AITA for calling cps on my hoarding sister?

On a visit to her sister’s home, OP was stunned by the appalling conditions and the neglect of her sister’s four children. The 48-year-old mother, struggling with hoarding and mental health issues, allowed her kids to live in squalor, without basic hygiene or care. When OP voiced her concerns, her sister lashed out, banning her from seeing her niece. OP’s decision to call Child Protective Services (CPS) sparked family conflict, leaving her questioning if she did the right thing.

This situation raises a tough question: when does family loyalty give way to protecting children? OP’s story isn’t just a family dispute—it’s a wake-up call about responsibility and boundaries, pulling readers into a discussion about love, neglect, and intervention.

‘AITA for calling cps on my hoarding sister?’

The ordeal began when OP uncovered the horrific living conditions at her sister’s home:

My sister (48F) has 4 children (10m, 12f, 16m, 20m) with her ex husband (62m).

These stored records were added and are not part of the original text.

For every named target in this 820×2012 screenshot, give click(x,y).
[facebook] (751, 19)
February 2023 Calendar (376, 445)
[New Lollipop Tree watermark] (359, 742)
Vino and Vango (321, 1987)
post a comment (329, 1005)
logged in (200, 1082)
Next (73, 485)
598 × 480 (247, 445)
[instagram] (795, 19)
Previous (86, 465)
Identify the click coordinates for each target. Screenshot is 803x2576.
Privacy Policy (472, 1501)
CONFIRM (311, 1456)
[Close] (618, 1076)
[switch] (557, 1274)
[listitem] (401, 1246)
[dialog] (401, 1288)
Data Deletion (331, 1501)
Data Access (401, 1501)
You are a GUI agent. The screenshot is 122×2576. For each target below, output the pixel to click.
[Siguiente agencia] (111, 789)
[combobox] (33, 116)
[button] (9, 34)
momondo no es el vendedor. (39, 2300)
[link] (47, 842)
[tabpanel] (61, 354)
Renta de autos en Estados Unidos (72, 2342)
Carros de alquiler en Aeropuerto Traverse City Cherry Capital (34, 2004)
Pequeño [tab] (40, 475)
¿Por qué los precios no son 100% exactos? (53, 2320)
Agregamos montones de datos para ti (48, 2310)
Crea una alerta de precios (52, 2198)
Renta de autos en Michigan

They aren’t legally separated, but split the kids 50/50. I visited her recently and discovered...

They aren’t legally separated, but split the kids 50/50. I visited her recently and discovered just how bad her mental health and hoarding is. 12f is staying with her full...

After 1 month, her hair is completely matted to her head, she has no clean clothes, and hasn’t showered in days. According to her, my sister says she doesn’t have...

brush hair or teeth, or shower if she doesn’t want to. When I told my sister I was worried about how her kids are living, she told me I was...

The situation became clearer through her nephew’s account and shocking photos:

I was talking to 20m and he said she tells the kids their dad abuses them by making them do housework, take care of personal hygiene, and complete schoolwork. He...

If there was a fire in the kitchen they would all die because there is no way out. He said they all like going to her house because they can...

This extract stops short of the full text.